Asset monetization also remains an execution task. The Jefferson Park sale process was paused, and the company continues to negotiate potential alternative transactions. If no such alternatives materialize, marketing is expected to resume only in early 2027. Ahuva is more advanced: the company expects an asset sale agreement to be signed during the third quarter of 2026 after the bid process. In addition, the company received a non-binding term sheet for PV Realty refinancing and expects that transaction to close during the second quarter. Each of these moves can help, but as of the first quarter most of them are still not cash in the bank.

Covenants add another pressure layer. The company complies with its financial covenants, but adjusted net financial debt to net CAP stands at 72.17%, very close to the 72.5% threshold that triggers interest-rate adjustments for Series E and Series F. This does not breach the main Series E covenant of 77.5% and does not breach Series F at 78%, but it is already almost on the debt-cost step-up line. At the same time, the rating outlook was revised to negative in February 2026. These are not collapse signals, but they reduce the tolerance for delays.

Conclusion

The first quarter strengthens the view that 2026 for GFI is a funding bridge year, not a proven recovery year. The positive side is that the company received a Seville financing term sheet and continues to pursue asset sales and additional refinancing moves. The obstacle to a cleaner conclusion is that the key assets, and especially Seville, did not produce the cash flow or NOI this quarter to support the debt comfortably, while a large part of consolidated cash remains trapped at asset level.

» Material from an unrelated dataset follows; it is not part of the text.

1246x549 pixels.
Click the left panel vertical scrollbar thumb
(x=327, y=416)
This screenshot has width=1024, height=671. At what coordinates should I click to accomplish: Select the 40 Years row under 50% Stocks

The fair counter-thesis is that the first quarter is seasonally harsh, the New York hotel market still benefits from constrained supply, and if the financing is signed by October 31, 2026 while Ahuva advances in the third quarter, the company can cross December without an unusual event. That is possible. But the current weight of evidence says the market will focus less on the existence of asset value and more on the price of time: final financing terms, stronger Seville operations in the higher seasons, actual cash from transactions, and a wider buffer below the interest step-up threshold. Until those four appear together, part of the asset value is real, but still not accessible enough.